Configuring data sources

Data sources are very similar to regular resources. The main difference is that they are read-only. You can't always (actually, far from it) you can have the complete infrastructure in your Terraform templates. It is often the case that some resources do already exist and you don't have much control over them. You still need to use them inside your Terraform templates, though. That's when data sources become handy.

In the Terraform documentation for each provider, there is a list of data sources (if any are available). They are configured almost the same as regular resources, with some differences.

Let's try them out in our template. There is a feature named VPC Peering in AWS. It allows connecting two different VPC in a way that instances inside both can talk to each other. We could have a VPC provided by other team, responsible for management layer for our infrastructure (artifacts storage, DNS, and so on). In order to access it from VPC we created with Terraform, we need to set up peering.

Note

You could peer VPCs in two different AWS accounts. But we will peer two VPCs in a single AWS account for demonstration purposes.

First, create a new VPC manually via AWS management console as shown in the following screenshot:

Configuring data sources

Then copy the ID of following VPC:

Configuring data sources

Now we are ready to use VPC data source. Add it to your template, before creating our old VPC:

data "aws_vpc" "management_layer" { 
  id = "vpc-c36cbdab"  
} 

Of course, you need to replace VPC ID with the one you've created manually. Now we can create a peering connection between manually created VPC and Terraform-created VPC:

data "aws_vpc" "management_layer" { 
  id = "vpc-c36cbdab" 
} 
 
resource "aws_vpc" "my_vpc" { 
  cidr_block = "${var.vpc_cidr}" 
} 
 
resource "aws_vpc_peering_connection" "my_vpc-management" { 
  peer_vpc_id = "${data.aws_vpc.management_layer.id}" 
  vpc_id = "${aws_vpc.my_vpc.id}" 
  auto_accept = true 
} 

Data sources are referenced with the  data keyword in front of resource name.

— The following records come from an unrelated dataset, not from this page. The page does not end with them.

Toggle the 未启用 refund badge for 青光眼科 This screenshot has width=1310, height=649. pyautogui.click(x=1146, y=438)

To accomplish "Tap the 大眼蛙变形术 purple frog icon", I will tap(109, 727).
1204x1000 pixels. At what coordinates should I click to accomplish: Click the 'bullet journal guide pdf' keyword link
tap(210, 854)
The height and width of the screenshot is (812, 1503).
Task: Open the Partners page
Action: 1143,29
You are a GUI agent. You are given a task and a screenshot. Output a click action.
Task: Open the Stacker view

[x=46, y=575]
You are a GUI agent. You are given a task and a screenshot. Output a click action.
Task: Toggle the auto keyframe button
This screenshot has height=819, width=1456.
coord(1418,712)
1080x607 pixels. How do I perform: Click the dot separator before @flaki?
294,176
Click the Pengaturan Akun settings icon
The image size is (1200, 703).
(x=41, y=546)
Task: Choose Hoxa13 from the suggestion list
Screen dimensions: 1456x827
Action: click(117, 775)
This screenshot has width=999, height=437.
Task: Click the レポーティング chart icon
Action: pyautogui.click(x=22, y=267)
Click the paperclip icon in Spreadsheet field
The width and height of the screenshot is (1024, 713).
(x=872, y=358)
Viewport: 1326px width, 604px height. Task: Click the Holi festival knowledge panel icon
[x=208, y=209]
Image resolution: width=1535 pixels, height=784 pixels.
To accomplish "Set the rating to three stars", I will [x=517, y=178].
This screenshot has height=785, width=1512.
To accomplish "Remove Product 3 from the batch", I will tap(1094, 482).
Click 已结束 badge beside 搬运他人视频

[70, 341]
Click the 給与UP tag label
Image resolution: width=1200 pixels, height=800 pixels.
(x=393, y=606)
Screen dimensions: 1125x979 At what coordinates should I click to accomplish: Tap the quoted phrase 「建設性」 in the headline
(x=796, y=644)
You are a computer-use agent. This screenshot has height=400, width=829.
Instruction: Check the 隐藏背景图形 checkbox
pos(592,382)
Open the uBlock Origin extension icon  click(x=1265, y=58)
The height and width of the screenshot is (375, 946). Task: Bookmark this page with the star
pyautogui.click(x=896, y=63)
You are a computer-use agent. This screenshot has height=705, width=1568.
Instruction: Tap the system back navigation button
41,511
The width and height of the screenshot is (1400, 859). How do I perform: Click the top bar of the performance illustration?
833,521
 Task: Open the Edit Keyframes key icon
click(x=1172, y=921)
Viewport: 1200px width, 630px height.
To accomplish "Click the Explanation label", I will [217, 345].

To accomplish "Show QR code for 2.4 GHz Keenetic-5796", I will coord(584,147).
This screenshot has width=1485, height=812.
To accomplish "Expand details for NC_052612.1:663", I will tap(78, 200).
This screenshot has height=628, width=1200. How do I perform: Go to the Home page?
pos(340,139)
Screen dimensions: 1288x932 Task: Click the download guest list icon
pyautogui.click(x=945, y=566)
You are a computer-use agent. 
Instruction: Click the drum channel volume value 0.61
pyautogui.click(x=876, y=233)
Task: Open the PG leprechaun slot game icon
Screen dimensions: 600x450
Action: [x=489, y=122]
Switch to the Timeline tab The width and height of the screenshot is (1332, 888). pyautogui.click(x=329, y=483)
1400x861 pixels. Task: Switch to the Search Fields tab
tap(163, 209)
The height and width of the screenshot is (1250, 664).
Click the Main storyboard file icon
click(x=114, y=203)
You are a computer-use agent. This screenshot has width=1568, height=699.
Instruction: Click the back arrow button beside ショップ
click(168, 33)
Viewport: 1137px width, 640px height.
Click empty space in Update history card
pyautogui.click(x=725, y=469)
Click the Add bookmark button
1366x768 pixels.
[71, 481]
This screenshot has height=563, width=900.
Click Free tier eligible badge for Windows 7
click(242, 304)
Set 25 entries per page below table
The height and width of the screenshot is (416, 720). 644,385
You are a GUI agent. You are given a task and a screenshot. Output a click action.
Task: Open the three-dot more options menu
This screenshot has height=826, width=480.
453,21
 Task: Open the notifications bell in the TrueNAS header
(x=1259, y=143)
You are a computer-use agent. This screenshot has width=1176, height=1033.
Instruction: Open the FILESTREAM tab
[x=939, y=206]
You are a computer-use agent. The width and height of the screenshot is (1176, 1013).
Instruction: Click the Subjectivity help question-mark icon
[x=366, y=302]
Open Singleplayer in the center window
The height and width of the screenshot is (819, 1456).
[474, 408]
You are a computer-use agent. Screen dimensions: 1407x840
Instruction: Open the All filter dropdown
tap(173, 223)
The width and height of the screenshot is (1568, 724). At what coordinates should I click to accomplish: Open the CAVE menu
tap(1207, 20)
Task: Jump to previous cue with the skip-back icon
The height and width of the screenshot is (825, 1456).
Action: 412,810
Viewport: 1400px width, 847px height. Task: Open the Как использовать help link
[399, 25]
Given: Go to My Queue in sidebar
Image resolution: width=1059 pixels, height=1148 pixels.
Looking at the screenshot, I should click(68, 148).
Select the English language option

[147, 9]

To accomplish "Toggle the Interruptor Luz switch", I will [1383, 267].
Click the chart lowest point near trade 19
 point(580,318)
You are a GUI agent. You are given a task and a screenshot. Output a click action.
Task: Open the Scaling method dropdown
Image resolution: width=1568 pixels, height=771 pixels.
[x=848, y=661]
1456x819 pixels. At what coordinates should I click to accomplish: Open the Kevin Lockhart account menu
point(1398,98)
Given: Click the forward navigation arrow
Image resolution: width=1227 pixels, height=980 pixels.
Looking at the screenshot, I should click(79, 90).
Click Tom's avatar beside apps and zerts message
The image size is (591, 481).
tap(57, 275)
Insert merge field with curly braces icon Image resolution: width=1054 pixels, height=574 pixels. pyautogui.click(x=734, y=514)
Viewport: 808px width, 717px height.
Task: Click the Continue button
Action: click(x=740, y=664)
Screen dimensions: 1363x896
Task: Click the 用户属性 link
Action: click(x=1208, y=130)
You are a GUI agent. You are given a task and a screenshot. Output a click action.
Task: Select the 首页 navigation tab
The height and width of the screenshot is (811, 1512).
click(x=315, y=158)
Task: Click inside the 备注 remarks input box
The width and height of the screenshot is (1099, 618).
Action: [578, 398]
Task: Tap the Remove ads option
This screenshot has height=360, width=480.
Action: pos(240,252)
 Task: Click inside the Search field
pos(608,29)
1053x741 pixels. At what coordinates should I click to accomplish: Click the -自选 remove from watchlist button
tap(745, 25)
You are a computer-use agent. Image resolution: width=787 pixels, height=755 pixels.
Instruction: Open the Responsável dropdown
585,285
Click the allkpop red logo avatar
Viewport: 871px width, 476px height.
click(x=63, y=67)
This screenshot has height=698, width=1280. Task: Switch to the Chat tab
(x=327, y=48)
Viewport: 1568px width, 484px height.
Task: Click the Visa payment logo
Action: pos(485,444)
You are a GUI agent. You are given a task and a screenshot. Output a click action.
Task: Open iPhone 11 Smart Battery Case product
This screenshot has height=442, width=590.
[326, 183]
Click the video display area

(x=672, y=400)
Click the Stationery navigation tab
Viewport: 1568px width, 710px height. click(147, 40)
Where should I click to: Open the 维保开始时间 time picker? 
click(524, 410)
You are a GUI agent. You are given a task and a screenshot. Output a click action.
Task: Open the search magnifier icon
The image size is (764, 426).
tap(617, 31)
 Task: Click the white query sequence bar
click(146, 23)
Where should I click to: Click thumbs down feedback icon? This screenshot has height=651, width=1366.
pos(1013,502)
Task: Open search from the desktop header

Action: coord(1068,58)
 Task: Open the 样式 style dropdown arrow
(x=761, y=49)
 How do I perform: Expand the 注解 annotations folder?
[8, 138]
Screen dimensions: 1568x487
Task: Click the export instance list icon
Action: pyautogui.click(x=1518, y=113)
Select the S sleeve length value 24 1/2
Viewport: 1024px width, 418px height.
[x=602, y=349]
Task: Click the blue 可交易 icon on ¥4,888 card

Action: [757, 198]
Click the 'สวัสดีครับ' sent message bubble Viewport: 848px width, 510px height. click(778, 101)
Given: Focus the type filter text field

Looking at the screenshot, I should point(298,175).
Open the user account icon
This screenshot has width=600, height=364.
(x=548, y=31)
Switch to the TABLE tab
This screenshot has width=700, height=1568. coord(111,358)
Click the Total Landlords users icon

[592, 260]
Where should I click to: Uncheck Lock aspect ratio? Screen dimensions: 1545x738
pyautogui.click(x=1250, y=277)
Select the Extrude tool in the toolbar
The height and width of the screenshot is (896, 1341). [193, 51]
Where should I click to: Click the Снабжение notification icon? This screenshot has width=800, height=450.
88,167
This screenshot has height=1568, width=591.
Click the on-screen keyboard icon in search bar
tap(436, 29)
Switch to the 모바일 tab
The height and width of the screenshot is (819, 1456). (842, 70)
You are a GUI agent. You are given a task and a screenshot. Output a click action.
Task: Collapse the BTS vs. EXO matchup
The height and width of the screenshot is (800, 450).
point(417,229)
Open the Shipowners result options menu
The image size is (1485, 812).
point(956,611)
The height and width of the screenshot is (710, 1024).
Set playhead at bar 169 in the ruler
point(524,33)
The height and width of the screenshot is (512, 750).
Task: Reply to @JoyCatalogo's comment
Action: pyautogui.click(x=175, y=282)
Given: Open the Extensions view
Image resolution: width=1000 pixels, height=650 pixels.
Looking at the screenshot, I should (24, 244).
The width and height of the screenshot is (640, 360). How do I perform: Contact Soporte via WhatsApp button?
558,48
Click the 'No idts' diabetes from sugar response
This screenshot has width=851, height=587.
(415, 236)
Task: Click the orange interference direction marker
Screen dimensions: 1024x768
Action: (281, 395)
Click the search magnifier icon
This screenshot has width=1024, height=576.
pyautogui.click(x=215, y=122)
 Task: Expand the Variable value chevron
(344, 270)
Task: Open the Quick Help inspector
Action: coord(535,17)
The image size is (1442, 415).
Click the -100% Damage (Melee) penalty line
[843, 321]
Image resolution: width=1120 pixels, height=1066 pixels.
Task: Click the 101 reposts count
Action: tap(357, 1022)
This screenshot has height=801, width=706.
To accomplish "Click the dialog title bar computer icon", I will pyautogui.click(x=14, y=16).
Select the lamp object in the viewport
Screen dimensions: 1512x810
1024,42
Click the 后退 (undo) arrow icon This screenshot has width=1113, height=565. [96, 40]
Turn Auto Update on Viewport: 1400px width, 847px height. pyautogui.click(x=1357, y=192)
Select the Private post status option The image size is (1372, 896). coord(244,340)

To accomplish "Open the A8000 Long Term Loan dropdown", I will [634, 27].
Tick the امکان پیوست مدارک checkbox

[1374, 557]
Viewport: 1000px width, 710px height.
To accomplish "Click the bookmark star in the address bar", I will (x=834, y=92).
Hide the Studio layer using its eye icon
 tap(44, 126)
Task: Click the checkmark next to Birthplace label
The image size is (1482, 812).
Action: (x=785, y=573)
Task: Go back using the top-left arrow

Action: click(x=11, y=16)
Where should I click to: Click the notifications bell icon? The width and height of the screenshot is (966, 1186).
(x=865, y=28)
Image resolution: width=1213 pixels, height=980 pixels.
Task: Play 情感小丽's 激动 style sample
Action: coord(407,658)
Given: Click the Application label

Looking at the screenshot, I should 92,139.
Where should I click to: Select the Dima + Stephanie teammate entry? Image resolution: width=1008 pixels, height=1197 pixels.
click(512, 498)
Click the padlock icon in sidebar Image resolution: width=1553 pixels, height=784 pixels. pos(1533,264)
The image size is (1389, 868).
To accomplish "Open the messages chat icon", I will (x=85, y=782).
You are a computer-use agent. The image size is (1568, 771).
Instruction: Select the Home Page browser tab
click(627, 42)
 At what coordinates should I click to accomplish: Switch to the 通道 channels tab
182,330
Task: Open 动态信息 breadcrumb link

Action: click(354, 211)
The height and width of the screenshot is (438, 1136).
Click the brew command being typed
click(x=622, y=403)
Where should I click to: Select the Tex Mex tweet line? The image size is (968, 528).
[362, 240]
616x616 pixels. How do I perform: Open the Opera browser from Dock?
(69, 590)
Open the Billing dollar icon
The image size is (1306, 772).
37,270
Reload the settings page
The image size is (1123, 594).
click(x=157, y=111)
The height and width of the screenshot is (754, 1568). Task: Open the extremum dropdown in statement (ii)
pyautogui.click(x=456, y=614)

That's not the most sophisticated example of data sources, as you might have noted: we could simply use management layer VPC ID directly, without data sources at all. There is, perhaps, a better example: fetching AMI ID's via data source.

AMI (Amazon Machine Image) is an image format used on AWS. It's a starting point for each EC2 instance. There are many publicly available AMIs for different operating systems, sometimes with software already preinstalled and preconfigured (such as Wordpress).

AWS users can create their own AMIs with the process widely named as image baking. The simplest way to bake an image is first to create a new instance from existing AMI, then configure it (manually or with some configuration management tool) and make a new AMI out of this instance.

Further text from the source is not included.